Two Kafka Clusters in Two AZS
Figure 6. Two Kafka clusters in two AZs

For Pulsar, Wang’s team created a two-AZ deployment configuration that meets low-latency requirements while allowing for slight data inconsistencies during a single AZ failure (see Figure 7 for details). “We optimized Pulsar by supporting AZ labels for brokers and adjusting the bookie selection process,” Wang explained.

Single Pulsar Cluster across two AZS
Figure 7. A single Pulsar cluster across two AZs

With the updated logic, bookies are selected in the following way.

  1. Randomly select a bookie from the available nodes, such as Bookie1 from AZ1.
  2. For the second replica (exclude Bookie1), randomly select one from AZ2, such as Bookie3.
  3. For the third replica, although there is no bookie to select from other AZs, the updated logic allows Pulsar to check the label of brokers (for example, AZ1 of Broker1) and write the last copy to another available bookie in AZ1, like Bookie2.

With an ack quorum of 2, writes are still considered successful even if data is replicated within the same AZ (Bookie1 and Bookie2), providing low write latency with minor data inconsistencies. “The benefit of using Pulsar with this setting is that the cluster remains available when an AZ fails and you don’t need to create a backup cluster,” Wang said. “Unlike Kafka, Pulsar allows better use of cluster resources.”

However, using a single Pulsar cluster across multiple AZs does not guarantee zero downtime. In a few cases, a shared backup cluster is still needed, but it is only used in specific scenarios as follows:

  • Unexpected bugs
  • Slow cluster automatic recovery
  • Simultaneous failures in multiple AZs
  • Untimely bookie scaling
Shared Pulsar Backup Cluster
Figure 8. Shared Pulsar backup cluster

“Using the Pulsar-based disaster recovery strategy, we have increased CPU utilization from 20% to 40%,” Wang noted. “Unlike Kafka, the Pulsar backup cluster is shared so that we can significantly reduce resource waste.”

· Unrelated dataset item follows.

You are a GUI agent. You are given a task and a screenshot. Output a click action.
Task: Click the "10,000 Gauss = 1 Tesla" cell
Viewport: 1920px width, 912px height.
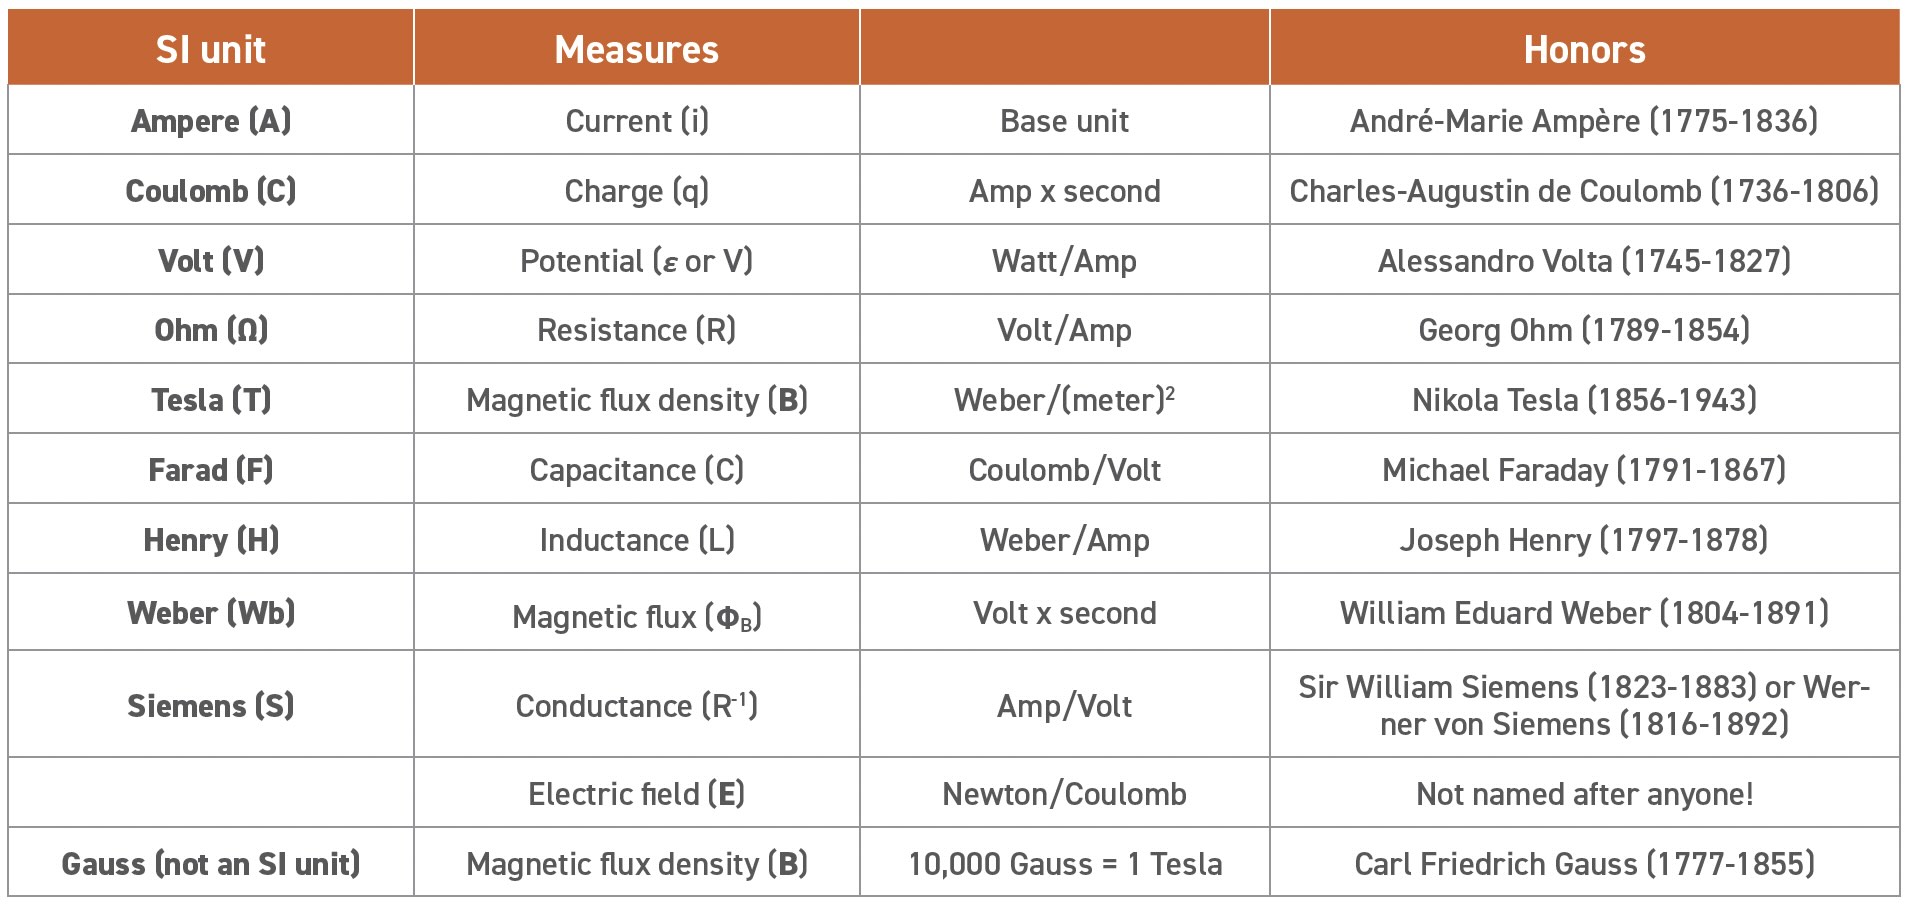(x=1064, y=864)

Containerization for better resource utilization

In order to optimize resource utilization, Huawei Device decided to containerize the messaging system for HMS. Pulsar’s stateless brokers make it much easier to migrate workloads onto Kubernetes. “Thanks to its decoupled architecture, Pulsar enables us to dynamically scale the number of brokers and adjust CPU or memory resources as required, thereby maximizing resource utilization,” Wang explained.

Shared Storage Resources
Figure 9. Shared storage resources

Furthermore, Huawei Device has created a unified bookie node pool to support multiple broker clusters. “With a shared bookie pool, we can effectively utilize cluster storage resources and enhance our capacity to handle unexpected traffic spikes,” Wang noted.

Conclusion

Huawei Device has successfully adopted Pulsar as the unified middle platform powering HMS, leveraging its unique capabilities to address its challenges and requirements. With Pulsar, Huawei Device has improved operation efficiency, achieved better scalability, established an effective disaster recovery strategy, and optimized resource utilization.

Huawei is a leading global provider of information and communications technology (ICT) infrastructure and smart devices. As a part of Huawei, Huawei Device provides key products for Huawei users, like smartphones, personal computers, wearable devices, and HUAWEI Mobile Services (HMS). Huawei Device aims to leverage HMS to enrich users’ lives with advanced content and services, catering to a wide array of needs in various fields such as smart homes, health and fitness, mobile offices, apps, smart travel, and entertainment. Notable services running on HMS include HUAWEI Health, AppGallery, HUAWEI Video, and HUAWEI Mobile Cloud.